Compassion is Key When Talking to Aging Parents

Being a caregiver is one of the most difficult (and rewarding) jobs on the planet; but sometimes when it comes to strong-willed aging parents, getting them to admit they might need a caregiver is more difficult than the caregiving itself. Take the story of David Solie, published recently in the Los Angeles Times; “David Solie thought he was being a good son and a competent manager. But his strong-willed mother was having none of it.”
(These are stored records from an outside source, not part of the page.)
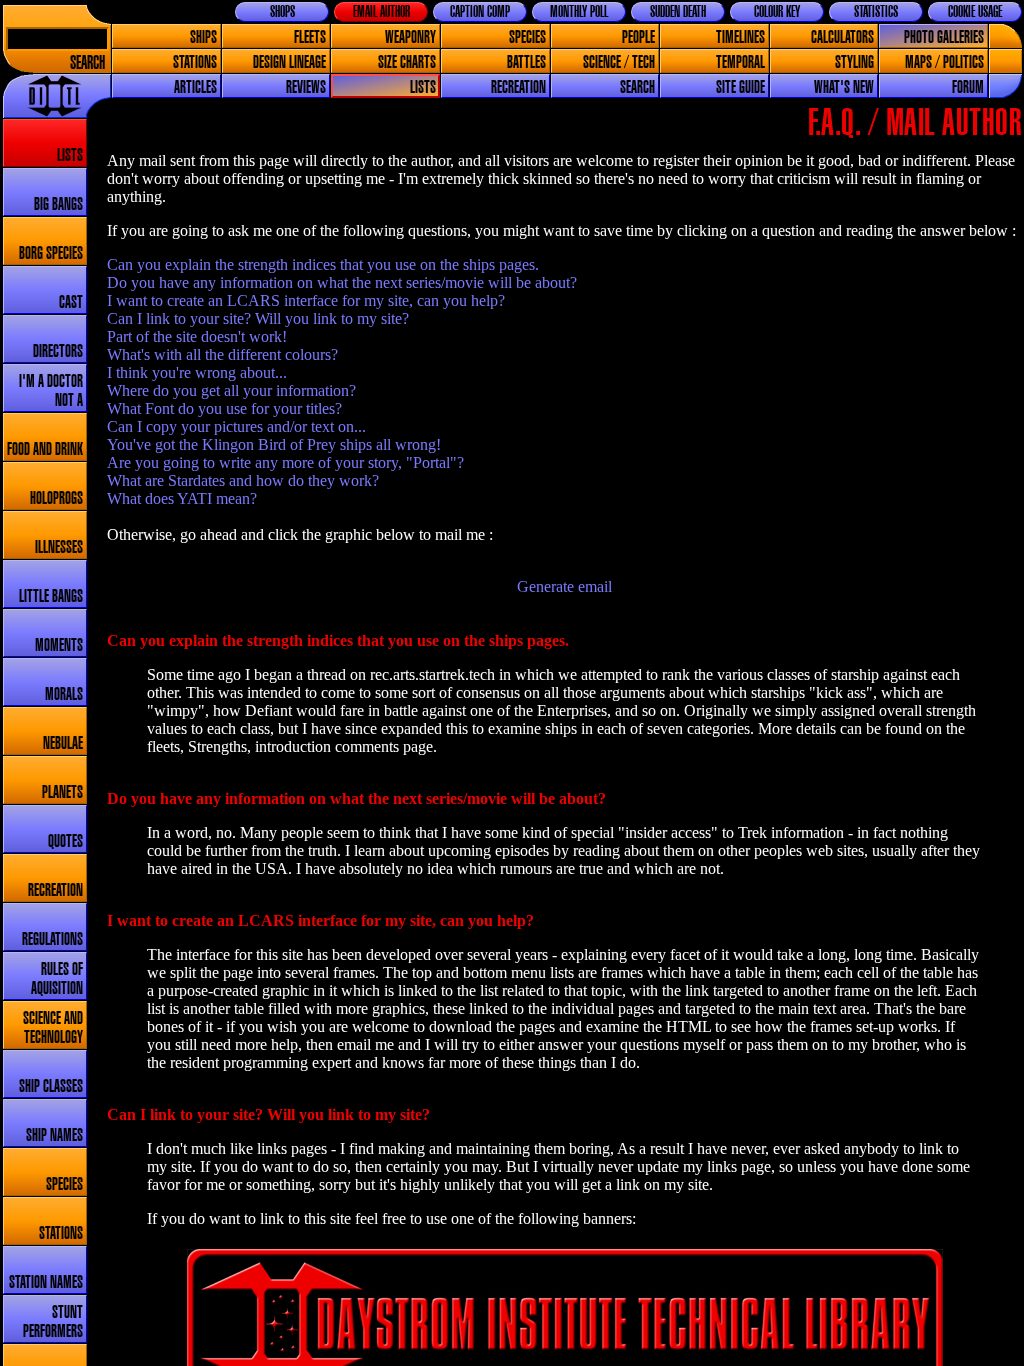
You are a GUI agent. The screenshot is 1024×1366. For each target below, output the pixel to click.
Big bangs (58, 204)
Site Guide (740, 87)
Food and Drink (45, 449)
According to the article, Mr. Solie (who “had cared for hundreds of elderly patients as a physician’s assistant” ) and his mother did not speak for almost three years after he tried to convince her that she “should move someplace easier to navigate — an assisted living complex, perhaps.” Mr. Solie also expressed that his mother “should relinquish her role as chief caregiver to Roger [Solie’s brother], who could be placed in a group home.”
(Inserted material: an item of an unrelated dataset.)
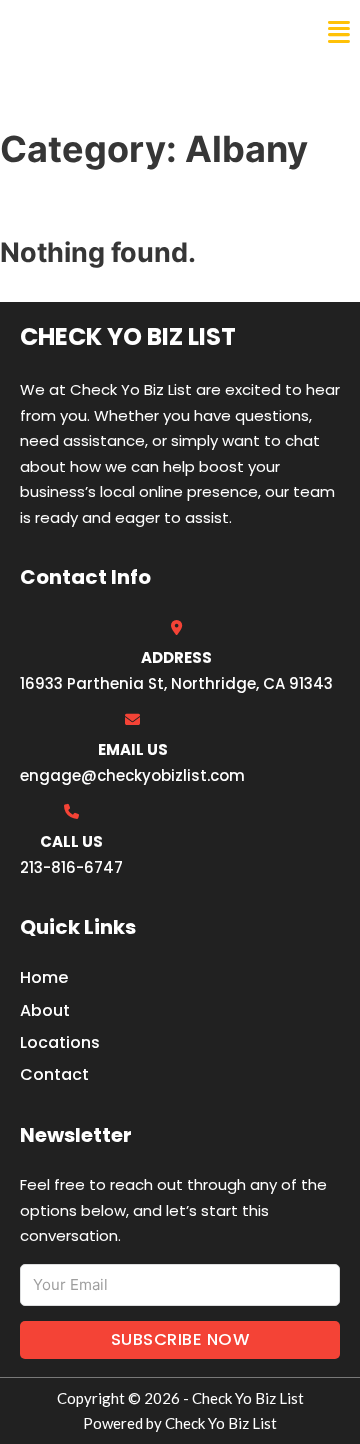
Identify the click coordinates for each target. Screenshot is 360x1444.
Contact (54, 1074)
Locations (60, 1042)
These kinds of suggestions are often very difficult for independent and strong-minded seniors to hear, and with good reason; after having taken care of themselves, their children, and in some cases taken care of their own parents as well, in their time—it’s not easy to have someone come along and say they can’t do it anymore.

The key, says Mr. Solie, is to recognize and respect a parent’s psychological needs as well as their physical limitations. Once they were on speaking terms again, Mr. Solie started “asking his mom questions about her life and listening intently to her stories. Acknowledging to his mother that there were no longer easy ways to reconcile her safety and her desire to stay put, he asked what would work for her. Then mother and son struck compromises that built a network of support around her and Roger in their home.”

The process of transitioning elderly parents from independent lifestyles they may not be able to handle anymore will be made much easier if you begin the process by asking and listening, instead of simply telling. If the ultimate goal is to increase ease and avoid frustration, shouldn’t that be the goal of each conversation along the way as well?